[Pixel coordinate grounding data]
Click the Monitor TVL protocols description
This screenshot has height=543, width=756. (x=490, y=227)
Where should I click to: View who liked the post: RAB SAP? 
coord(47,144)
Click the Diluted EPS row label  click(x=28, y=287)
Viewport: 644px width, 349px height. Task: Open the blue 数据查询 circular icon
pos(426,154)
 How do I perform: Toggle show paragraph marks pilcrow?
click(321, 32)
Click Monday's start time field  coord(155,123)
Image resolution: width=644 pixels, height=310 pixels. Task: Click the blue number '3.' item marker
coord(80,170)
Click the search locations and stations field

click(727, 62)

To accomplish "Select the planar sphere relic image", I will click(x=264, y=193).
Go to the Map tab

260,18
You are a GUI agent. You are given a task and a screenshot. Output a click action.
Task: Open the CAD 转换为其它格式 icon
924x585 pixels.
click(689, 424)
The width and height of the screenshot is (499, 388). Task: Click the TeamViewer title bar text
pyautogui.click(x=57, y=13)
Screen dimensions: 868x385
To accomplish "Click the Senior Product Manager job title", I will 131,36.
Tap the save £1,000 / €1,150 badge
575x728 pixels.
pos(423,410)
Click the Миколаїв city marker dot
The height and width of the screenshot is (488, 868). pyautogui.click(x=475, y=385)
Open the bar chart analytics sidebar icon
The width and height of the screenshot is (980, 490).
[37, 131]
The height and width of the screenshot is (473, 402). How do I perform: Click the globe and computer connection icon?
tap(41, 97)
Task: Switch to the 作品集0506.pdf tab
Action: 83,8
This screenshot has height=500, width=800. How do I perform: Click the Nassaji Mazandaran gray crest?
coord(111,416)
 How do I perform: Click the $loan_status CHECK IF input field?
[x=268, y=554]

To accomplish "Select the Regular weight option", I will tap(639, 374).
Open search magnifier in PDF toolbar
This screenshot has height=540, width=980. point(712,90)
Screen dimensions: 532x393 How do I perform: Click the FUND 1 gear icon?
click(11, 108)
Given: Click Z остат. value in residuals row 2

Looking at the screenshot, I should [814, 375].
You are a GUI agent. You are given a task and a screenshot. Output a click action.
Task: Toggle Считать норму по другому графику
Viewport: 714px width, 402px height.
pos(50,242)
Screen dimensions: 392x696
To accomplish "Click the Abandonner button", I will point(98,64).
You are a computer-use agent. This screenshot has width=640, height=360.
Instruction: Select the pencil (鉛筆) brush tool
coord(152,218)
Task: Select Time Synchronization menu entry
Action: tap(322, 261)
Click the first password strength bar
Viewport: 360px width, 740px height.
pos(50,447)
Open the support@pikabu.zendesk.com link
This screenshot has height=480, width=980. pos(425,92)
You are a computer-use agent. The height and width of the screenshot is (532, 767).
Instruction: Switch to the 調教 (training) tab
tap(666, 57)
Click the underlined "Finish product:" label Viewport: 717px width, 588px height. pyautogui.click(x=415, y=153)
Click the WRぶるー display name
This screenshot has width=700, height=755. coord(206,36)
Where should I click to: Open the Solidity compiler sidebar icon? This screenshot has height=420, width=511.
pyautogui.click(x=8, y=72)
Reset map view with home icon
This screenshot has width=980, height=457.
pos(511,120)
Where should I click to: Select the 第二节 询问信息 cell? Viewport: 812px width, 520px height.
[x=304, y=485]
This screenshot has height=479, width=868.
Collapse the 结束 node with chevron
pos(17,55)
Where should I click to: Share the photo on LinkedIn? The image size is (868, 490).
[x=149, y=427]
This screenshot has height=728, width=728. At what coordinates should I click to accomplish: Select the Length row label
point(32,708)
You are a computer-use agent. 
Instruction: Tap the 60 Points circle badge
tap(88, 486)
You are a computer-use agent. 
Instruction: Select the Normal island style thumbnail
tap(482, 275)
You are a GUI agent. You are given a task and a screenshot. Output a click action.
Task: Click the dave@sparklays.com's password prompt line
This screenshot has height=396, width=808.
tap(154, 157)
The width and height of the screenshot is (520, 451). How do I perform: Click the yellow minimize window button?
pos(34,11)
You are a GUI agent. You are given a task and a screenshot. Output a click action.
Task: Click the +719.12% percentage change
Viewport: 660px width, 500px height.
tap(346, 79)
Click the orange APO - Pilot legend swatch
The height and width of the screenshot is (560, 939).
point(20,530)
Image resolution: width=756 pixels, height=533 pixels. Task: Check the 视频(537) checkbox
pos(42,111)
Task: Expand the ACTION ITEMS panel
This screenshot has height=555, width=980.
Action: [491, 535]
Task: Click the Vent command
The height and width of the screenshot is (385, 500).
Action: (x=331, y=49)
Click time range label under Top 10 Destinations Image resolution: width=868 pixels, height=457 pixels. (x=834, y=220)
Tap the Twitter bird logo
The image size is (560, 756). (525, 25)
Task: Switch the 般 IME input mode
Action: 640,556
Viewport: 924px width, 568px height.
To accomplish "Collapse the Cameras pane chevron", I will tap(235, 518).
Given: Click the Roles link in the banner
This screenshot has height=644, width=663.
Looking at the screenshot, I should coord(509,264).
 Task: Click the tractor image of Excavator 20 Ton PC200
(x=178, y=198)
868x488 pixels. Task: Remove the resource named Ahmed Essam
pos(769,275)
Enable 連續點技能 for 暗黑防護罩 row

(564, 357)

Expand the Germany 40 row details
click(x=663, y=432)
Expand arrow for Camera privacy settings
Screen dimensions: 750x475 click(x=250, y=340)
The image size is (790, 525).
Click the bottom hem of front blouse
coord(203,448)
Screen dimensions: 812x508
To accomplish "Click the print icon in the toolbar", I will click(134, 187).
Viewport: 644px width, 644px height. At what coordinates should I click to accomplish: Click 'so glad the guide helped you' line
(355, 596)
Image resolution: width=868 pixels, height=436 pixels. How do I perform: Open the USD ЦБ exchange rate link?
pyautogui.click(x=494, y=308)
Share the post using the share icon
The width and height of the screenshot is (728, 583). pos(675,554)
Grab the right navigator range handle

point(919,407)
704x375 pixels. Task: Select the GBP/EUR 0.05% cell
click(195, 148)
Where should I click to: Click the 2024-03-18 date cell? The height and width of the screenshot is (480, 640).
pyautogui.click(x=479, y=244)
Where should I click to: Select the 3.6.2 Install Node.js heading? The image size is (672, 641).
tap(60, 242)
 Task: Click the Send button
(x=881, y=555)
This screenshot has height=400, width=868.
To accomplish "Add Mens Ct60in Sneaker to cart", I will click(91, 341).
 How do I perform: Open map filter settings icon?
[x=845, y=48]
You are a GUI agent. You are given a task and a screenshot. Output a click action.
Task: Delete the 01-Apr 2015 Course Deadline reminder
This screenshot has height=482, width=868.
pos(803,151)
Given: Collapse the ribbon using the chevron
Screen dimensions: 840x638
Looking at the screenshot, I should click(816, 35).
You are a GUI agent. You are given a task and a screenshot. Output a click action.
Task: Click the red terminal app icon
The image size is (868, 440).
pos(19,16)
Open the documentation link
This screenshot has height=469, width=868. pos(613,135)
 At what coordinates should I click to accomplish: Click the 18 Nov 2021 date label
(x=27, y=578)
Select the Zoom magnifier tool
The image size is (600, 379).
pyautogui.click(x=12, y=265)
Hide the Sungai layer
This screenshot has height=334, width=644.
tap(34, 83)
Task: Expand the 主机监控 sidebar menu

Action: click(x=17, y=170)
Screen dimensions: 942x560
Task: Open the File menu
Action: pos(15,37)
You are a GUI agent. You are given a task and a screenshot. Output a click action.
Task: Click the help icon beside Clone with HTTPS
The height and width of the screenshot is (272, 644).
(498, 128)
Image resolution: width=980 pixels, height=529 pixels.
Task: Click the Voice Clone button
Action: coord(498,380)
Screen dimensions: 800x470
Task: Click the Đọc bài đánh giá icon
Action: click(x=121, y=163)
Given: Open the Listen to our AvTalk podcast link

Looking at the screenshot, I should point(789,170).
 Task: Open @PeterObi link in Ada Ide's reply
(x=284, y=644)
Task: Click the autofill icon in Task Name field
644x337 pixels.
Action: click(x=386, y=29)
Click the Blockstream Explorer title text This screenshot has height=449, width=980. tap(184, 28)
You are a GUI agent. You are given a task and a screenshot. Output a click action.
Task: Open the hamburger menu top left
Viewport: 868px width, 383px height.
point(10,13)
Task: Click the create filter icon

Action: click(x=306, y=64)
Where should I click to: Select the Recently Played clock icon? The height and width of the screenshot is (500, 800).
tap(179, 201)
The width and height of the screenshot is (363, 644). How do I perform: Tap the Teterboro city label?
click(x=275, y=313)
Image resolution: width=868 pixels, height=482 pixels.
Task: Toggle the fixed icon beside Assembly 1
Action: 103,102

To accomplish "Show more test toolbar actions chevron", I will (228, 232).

— Work instructions —
From the line containing "Task: Open the hamburger menu top left" down to the last line of the records above, print every line exactly, with both ends kept.

— Task output —
Task: Open the hamburger menu top left
Viewport: 868px width, 383px height.
point(10,13)
Task: Click the create filter icon

Action: click(x=306, y=64)
Where should I click to: Select the Recently Played clock icon? The height and width of the screenshot is (500, 800).
tap(179, 201)
The width and height of the screenshot is (363, 644). How do I perform: Tap the Teterboro city label?
click(x=275, y=313)
Image resolution: width=868 pixels, height=482 pixels.
Task: Toggle the fixed icon beside Assembly 1
Action: 103,102

To accomplish "Show more test toolbar actions chevron", I will (228, 232).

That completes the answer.